Problem 1 |
Show the entries from the start up to and including the line with "tap(186, 373)" as a Markdown table with the columns "Row" and "Line", leaving out blank lines.

-- -- --

On the 24th day of May, 1860, appellee was the owner in fee simple of eighteen acres of land in one body adjoining the corporate limits of the city of Indianapolis. On that day, she and her husband, Samuel J. Patterson, executed and acknowledged, in proper and legal form, a plat of eleven acres of the land as Samuel J. Patterson's addition to the city of Indianapolis, subdividing the land thus platted into small lots, streets and alleys. The plat was recorded in the proper plat-book in the office of the county recorder.

Appellee thought that the remaining seven acres of her land were included in the plat, it being her intention and desire to subdivide the whole of her land into city building lots, with the proper streets and alleys.

On the 31st day of December, 1868, Samuel J. Patterson, appellee's husband, without her knowledge or consent, executed, acknowledged and caused to be recorded a plat of the remaining seven acres of her land into lots, streets and alleys, "accurately fitting into and corresponding with" the lots, streets and alleys in the subdivision of May 24th, 1860. The lots in the two plats were so numbered that there were no duplicates, but numbered consecutively through the two additions. The last plat, made by the husband alone, as above stated, was designated in the explanation thereon as "Patterson's extended addition" to the city of Indianapolis. In the explanation, also, it was recited that the plat was made as an extension of the plat of 1860, and reference was made to the plat-book in which that plat was recorded for a more particular description of the plat then executed by the husband.

Upon the seven acres thus platted by the husband appellee has resided with her family for many years, using the land for agricultural purposes, both before and since the platting.

-- -- --

Problem 2 |
In the passage about the platted land, write out the part from "On the 24th" up to and including "proper streets and alleys." again, with "twelve acres" in place of "eleven acres".

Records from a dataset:

-- -- --

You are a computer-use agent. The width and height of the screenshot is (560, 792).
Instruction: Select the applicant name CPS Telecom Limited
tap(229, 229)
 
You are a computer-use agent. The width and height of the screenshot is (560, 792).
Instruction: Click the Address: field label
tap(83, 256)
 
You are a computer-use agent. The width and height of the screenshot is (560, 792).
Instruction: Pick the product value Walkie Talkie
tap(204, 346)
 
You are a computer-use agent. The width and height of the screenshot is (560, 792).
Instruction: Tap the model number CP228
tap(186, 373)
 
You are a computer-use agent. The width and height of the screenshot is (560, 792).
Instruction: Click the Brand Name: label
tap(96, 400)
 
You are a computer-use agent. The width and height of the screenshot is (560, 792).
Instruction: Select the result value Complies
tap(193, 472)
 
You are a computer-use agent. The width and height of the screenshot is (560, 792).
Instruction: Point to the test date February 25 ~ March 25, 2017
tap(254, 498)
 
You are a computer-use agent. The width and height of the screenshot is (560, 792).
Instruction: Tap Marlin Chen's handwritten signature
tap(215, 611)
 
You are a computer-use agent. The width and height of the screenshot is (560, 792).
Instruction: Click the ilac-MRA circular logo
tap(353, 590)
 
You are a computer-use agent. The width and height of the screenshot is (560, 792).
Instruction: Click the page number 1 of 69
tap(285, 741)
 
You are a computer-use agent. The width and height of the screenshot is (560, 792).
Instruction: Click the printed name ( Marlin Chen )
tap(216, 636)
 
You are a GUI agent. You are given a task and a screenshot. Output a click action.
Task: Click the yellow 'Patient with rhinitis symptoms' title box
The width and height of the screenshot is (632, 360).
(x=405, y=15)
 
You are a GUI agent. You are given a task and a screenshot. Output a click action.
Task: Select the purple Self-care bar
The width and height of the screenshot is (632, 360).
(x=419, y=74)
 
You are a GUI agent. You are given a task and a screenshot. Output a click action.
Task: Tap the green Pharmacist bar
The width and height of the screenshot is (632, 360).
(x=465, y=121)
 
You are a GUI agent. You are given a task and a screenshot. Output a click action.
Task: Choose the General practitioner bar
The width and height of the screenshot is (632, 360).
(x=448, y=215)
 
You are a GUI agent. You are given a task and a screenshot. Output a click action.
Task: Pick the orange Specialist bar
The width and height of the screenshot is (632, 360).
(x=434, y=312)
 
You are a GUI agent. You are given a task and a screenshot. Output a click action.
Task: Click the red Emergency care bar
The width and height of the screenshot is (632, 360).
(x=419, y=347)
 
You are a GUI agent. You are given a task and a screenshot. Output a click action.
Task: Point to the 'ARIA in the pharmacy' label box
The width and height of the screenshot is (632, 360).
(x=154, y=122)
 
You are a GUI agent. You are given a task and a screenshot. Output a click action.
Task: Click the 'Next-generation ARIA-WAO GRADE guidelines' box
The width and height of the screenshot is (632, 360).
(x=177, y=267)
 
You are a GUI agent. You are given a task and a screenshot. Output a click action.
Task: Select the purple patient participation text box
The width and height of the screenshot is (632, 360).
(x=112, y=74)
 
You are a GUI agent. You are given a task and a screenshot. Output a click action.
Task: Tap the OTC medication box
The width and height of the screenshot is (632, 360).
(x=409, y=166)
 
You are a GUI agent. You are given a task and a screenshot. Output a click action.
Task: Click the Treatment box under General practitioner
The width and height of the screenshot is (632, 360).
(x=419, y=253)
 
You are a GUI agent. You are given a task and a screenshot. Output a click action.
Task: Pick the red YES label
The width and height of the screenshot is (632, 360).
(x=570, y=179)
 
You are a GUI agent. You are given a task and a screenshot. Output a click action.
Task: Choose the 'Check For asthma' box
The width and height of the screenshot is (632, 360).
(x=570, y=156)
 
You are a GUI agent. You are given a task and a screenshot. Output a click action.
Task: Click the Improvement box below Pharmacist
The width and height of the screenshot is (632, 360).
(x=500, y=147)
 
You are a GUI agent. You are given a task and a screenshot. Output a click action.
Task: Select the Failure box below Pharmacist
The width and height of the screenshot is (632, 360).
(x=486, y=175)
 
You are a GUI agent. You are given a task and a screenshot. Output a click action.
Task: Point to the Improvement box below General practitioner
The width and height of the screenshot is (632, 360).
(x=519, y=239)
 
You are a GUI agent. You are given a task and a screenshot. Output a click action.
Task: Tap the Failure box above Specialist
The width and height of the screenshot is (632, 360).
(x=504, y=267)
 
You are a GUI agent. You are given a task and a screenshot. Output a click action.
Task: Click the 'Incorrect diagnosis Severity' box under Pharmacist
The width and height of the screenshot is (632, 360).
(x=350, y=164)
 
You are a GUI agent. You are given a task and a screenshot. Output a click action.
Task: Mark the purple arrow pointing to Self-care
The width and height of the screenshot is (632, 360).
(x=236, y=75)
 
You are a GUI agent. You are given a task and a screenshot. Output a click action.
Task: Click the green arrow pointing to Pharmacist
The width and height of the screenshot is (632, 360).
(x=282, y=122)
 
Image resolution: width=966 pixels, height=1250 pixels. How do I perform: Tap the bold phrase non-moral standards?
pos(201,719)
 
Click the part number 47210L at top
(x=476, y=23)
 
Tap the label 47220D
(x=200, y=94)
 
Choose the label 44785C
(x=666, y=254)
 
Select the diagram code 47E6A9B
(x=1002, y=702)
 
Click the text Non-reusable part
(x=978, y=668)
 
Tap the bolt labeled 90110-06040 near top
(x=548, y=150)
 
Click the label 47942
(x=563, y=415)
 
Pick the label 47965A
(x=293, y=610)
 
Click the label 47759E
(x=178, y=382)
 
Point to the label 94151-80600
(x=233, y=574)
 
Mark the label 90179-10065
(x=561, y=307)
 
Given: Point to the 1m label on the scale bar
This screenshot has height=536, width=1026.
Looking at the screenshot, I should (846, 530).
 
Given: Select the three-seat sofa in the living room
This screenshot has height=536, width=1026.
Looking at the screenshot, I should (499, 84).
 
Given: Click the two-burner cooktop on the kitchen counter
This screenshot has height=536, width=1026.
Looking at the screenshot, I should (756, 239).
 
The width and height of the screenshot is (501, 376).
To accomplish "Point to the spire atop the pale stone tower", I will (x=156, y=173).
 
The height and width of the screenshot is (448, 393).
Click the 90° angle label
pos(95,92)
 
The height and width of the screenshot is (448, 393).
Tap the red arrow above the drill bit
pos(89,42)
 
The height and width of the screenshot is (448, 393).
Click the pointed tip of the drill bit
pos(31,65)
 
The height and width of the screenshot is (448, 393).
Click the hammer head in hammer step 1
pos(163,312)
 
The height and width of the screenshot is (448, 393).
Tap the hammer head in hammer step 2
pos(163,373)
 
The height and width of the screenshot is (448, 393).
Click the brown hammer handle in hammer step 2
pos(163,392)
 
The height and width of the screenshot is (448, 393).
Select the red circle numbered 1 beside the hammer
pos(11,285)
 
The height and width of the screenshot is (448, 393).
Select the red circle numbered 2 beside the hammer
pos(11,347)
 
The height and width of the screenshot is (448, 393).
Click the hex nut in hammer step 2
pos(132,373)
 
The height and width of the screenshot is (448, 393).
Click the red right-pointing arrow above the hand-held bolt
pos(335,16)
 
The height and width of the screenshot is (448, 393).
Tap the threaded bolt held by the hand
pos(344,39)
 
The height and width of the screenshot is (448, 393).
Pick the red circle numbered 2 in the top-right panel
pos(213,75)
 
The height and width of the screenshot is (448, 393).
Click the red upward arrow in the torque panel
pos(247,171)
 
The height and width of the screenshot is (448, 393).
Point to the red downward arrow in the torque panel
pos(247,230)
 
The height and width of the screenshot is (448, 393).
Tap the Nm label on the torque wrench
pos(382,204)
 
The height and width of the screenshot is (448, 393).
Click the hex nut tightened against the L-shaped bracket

-- -- --

Task answer 1 |
| Row | Line |
|---|---|
| 1 | You are a computer-use agent. The width and height of the screenshot is (560, 792). |
| 2 | Instruction: Select the applicant name CPS Telecom Limited |
| 3 | tap(229, 229) |
| 4 | You are a computer-use agent. The width and height of the screenshot is (560, 792). |
| 5 | Instruction: Click the Address: field label |
| 6 | tap(83, 256) |
| 7 | You are a computer-use agent. The width and height of the screenshot is (560, 792). |
| 8 | Instruction: Pick the product value Walkie Talkie |
| 9 | tap(204, 346) |
| 10 | You are a computer-use agent. The width and height of the screenshot is (560, 792). |
| 11 | Instruction: Tap the model number CP228 |
| 12 | tap(186, 373) |

Task answer 2 |
On the 24th day of May, 1860, appellee was the owner in fee simple of eighteen acres of land in one body adjoining the corporate limits of the city of Indianapolis. On that day, she and her husband, Samuel J. Patterson, executed and acknowledged, in proper and legal form, a plat of twelve acres of the land as Samuel J. Patterson's addition to the city of Indianapolis, subdividing the land thus platted into small lots, streets and alleys. The plat was recorded in the proper plat-book in the office of the county recorder.

Appellee thought that the remaining seven acres of her land were included in the plat, it being her intention and desire to subdivide the whole of her land into city building lots, with the proper streets and alleys.